İmar planı ile yeni bir düzenleme yapılmasını gerektirecek bir neden olmaksızın ya da ilk parselasyon yargı kararıyla iptal edilmeksizin ikinci kez parselasyon yapılmasında imar hukukuna uyarlık bulunmadığı.
Danıştay Savcısı Sefer Yıldırım’ın Düşüncesi: İdare ve vergi mahkemelerince verilen kararların temyizen incelenerek bozulabilmesi için, 2577 sayılı İdari Yargılama Usulü Kanununun 49 uncu maddesinin birinci fıkrasında belirtilen nedenlerin bulunması gerekmektedir.

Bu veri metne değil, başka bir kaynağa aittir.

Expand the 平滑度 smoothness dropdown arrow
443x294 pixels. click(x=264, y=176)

Temyiz dilekçesinde öne sürülen hususlar, söz konusu maddede yazılı nedenlerden hiçbirisine uymadığından, istemin reddi ile temyiz edilen Mahkeme kararının onanmasının uygun olacağı düşünülmektedir.

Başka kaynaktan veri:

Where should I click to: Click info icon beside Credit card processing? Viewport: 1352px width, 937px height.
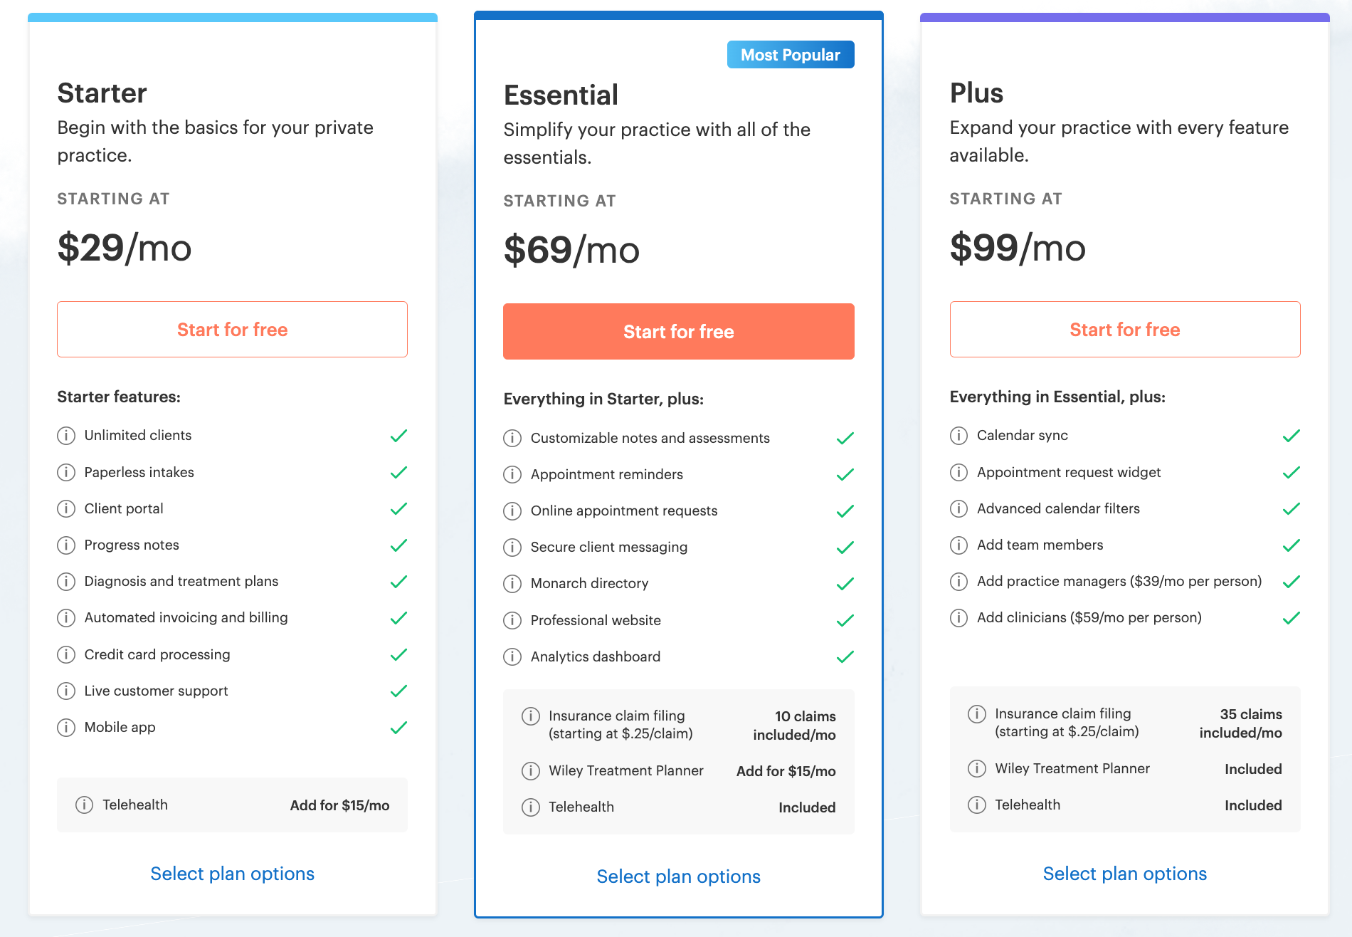click(x=66, y=654)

TÜRK MİLLETİ ADINA Karar veren Danıştay Altıncı Dairesince Tetkik Hakiminin açıklamaları dinlendikten ve dosyadaki belgeler incelendikten sonra işin gereği görüşüldü:
Dava, hazineye ait, … İli, ? ada, ? ve ? sayılı parsellerin bulunduğu alanda 3194 sayılı imar Kanununun 18.maddesi uyarınca yapılan parselasyon işlemine ilişkin 12.5.2003 günlü, 358 sayılı belediye encümeni kararının iptali istemiyle açılmış, idare Mahkemesince; mahallinde yaptırılan keşif ve bilirkişi incelemesi sonucu düzenlenen rapor ile dosyadaki bilgi ve belgelerin birlikte değerlendirilmesinden, ikinci defa yapılan uyuşmazlığa konu parselasyonla daha sorunlu bir mülkiyet dokusunun yaratıldığı, dava konusu işlemin 3194 sayılı İmar Kanununa, ilgili yönetmeliklere, planlama-uygulama esaslarına aykırı bulunduğu sonucuna varıldığı gerekçesiyle iptaline karar verilmiş, bu karar davalı idare vekilince temyiz edilmiştir.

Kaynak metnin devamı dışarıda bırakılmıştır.